Le Webb et la Tarentule

Le Webb et la Tarentule

Le télescope spatial Webb qui associe la NASA, l’Agence Spatiale Européenne et celle du Canada a obtenu une impressionnante vue infrarouge de la nébuleuse de la Tarentule, vaste zone de formation d’étoiles.

Lancé par Ariane 5 fin 2021, le James Webb Space Telescope (JWST) ou plus simplement le Webb a rendu publiques ses premières images scientifiques les 11 juillet et 12 juillet. Depuis, il nous offre régulièrement de spectaculaires vues de l’univers (y compris du Système solaire) et dernièrement la nébuleuse de la Tarentule.

Les jeunes soleils de la Tarentule

La nébuleuse de la Tarentule est distante de nous de 170 000 années-lumière. Cette vaste zone (le cliché couvre 340 années-lumière de large !) où naissent des étoiles n’est pas située dans notre galaxie, mais dans le Grand Nuage de Magellan, une galaxie naine satellite de la nôtre.

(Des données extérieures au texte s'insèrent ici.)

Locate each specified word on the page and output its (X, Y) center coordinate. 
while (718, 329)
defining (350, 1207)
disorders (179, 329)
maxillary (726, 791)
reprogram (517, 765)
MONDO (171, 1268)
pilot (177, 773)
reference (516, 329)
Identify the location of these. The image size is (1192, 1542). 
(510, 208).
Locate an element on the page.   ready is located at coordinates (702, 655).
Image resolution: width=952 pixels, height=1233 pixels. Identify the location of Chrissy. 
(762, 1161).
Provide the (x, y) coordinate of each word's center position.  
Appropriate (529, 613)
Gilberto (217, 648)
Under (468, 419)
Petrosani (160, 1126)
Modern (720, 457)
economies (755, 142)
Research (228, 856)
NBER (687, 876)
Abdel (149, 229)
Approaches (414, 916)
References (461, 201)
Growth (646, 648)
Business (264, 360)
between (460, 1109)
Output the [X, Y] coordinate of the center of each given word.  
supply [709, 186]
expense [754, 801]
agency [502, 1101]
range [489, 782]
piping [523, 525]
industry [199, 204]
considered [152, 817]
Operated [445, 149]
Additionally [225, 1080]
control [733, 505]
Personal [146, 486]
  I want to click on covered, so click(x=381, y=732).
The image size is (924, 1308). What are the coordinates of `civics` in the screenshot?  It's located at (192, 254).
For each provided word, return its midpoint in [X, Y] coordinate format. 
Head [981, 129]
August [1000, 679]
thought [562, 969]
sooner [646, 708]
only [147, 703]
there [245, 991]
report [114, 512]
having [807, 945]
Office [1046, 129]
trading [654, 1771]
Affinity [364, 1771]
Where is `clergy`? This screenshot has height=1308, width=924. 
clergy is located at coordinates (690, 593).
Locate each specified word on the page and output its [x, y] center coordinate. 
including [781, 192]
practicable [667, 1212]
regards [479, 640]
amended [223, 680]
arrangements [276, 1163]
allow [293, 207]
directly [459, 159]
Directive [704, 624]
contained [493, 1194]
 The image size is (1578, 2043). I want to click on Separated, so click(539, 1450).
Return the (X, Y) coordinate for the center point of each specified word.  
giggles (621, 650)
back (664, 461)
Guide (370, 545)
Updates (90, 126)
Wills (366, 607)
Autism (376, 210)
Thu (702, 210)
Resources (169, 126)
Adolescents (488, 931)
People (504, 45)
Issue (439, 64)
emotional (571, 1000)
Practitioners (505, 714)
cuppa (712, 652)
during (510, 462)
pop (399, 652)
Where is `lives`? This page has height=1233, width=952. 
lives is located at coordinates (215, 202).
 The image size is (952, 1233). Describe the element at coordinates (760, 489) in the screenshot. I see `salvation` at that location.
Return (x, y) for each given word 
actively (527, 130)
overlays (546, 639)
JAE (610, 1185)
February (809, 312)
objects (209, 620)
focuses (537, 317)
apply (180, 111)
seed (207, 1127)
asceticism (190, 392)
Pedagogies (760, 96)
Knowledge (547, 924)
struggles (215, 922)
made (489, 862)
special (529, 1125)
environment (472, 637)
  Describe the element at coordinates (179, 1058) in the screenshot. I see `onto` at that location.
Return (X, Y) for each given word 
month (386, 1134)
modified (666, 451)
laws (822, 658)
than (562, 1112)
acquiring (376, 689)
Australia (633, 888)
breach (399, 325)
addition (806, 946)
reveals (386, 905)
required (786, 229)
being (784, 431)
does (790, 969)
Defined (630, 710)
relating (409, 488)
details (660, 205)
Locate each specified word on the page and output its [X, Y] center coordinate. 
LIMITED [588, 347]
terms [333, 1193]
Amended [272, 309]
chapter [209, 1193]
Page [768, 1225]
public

La nébuleuse de la Tarentule photographiée par le Webb en infrarouge avec sa caméra NIRCam. Crédit : NASA, ESA, CSA, STScI, Webb ERO Production Team 

La nébuleuse de la Tarentule photographiée par le Webb en infrarouge avec sa caméra NIRCam.
Crédit : NASA, ESA, CSA, STScI, Webb ERO Production Team

Abondamment observée, cette nébuleuse permet aux astronomes d’étudier les mécanismes de formation des étoiles. Les performances infrarouges du Webb dévoilent des dizaines de milliers de jeunes soleils qui n’avaient jamais été vus auparavant. Ceci, car les longueurs d’onde infrarouges traversent les nuages de gaz et de poussière, typiques de ces régions, bien plus aisément que la lumière visible.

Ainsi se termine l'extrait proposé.